This term: Prague Spring 1968 is commonly used for the brief period of time when the government of Czechoslovakia which was led by Alexander Dubček wanted to democratise the Czech nation and lessen the power that Moscow had on the nation’s domestic and foreign affairs. The Prague Spring culminated with a Soviet invasion, and also the removal of Alexander Dubček (who was taken as the party leader). This was the end of reforms in Czechoslovakia for a long time.
The first hints that all was not well in Czechoslovakia occurred in May 1966 when there were complaints that the Soviet Union was exploiting their people.
In June 1967, the open criticism of Antonin Novotný (the Party Leader) occurred at the Writers’s Union Congress. In October 1967, students demonstrated against him and soon after this Novotný( in 1968) was replaced as First Secretary of the Party by Alexander Dubček.
Prague Spring 1968
Dubček promoted the Czech Communist Party as the predominant party in Czechoslovakia. However, the totalitarian aspect of the party should be reduced.. Even though Dubček assured Moscow that Czechoslovakia will be a part of the Warsaw Pact in the future, the Soviet leader Brezhnev sent the Warsaw Pact troops on 20th / 21th August that invaded Czechoslovakia in Prague Spring 1968. This was an act of disapproval of what Dubček had done in Czechoslovakia (the troops consisted of Polish, East German, Hungarian and Bulgarian troops).

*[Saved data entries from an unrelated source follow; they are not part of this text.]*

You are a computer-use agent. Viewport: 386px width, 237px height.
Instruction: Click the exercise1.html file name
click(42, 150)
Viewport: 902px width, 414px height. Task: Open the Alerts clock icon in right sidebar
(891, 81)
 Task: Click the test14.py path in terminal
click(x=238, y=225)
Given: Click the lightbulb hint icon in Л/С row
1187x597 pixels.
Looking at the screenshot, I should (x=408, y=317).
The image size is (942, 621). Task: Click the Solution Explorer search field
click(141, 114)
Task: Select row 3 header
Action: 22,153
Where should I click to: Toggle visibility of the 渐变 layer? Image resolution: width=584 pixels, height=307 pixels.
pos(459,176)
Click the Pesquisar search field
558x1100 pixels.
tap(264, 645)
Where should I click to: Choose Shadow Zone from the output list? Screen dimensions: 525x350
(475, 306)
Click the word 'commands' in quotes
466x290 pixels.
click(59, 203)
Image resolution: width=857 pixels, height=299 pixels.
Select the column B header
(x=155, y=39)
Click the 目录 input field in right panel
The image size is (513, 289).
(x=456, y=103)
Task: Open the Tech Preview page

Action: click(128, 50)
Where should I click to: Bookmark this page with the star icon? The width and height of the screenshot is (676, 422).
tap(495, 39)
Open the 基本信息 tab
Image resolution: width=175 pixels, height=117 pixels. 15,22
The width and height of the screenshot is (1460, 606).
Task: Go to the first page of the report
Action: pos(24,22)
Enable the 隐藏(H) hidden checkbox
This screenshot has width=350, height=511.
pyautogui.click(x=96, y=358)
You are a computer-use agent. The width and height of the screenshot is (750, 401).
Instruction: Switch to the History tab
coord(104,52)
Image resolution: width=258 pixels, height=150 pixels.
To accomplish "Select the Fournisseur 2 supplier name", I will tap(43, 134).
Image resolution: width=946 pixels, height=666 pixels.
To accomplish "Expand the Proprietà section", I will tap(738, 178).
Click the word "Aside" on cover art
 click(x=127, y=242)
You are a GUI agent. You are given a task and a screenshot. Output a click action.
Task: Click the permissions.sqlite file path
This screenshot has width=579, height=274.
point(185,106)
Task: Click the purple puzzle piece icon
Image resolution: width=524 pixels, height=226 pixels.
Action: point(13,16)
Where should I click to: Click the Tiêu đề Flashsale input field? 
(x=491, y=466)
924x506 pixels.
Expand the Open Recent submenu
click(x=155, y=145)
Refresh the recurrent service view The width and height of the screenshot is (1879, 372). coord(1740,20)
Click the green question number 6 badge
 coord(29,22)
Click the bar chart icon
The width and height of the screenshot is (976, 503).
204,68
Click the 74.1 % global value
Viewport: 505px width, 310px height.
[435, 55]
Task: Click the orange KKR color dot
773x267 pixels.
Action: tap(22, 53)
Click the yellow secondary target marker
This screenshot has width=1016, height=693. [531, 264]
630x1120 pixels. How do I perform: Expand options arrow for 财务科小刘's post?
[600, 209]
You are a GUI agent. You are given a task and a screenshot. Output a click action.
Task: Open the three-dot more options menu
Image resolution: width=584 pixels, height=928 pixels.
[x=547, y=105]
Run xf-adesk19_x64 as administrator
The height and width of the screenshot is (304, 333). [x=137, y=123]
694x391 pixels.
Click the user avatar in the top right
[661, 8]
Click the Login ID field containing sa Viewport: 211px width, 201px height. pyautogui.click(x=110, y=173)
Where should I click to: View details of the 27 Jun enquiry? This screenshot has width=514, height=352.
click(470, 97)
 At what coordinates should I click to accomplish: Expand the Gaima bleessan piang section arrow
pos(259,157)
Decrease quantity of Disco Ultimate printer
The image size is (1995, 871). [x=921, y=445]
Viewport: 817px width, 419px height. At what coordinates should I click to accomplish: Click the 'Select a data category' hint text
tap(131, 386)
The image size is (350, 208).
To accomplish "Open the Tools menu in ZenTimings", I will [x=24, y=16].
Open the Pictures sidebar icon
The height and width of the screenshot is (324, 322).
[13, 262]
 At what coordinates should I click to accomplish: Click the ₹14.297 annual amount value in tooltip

Prague Spring 1968 Russian invasion
Unfortunately, the Czech military had no ability to face such an invasion in Prague Spring 1968. The Dubček’s reforms were cancelled. He and other politicians was arrested and transported to Moscow. In Moscow he was told what to do in Czechoslovakia and he was sent back to Czechoslovakia. He announced that all reforms are ending.
The Prague Spring 1968 showed that the Soviet Union are not willing to contemplate any member of the Warsaw Pact leaving the pact.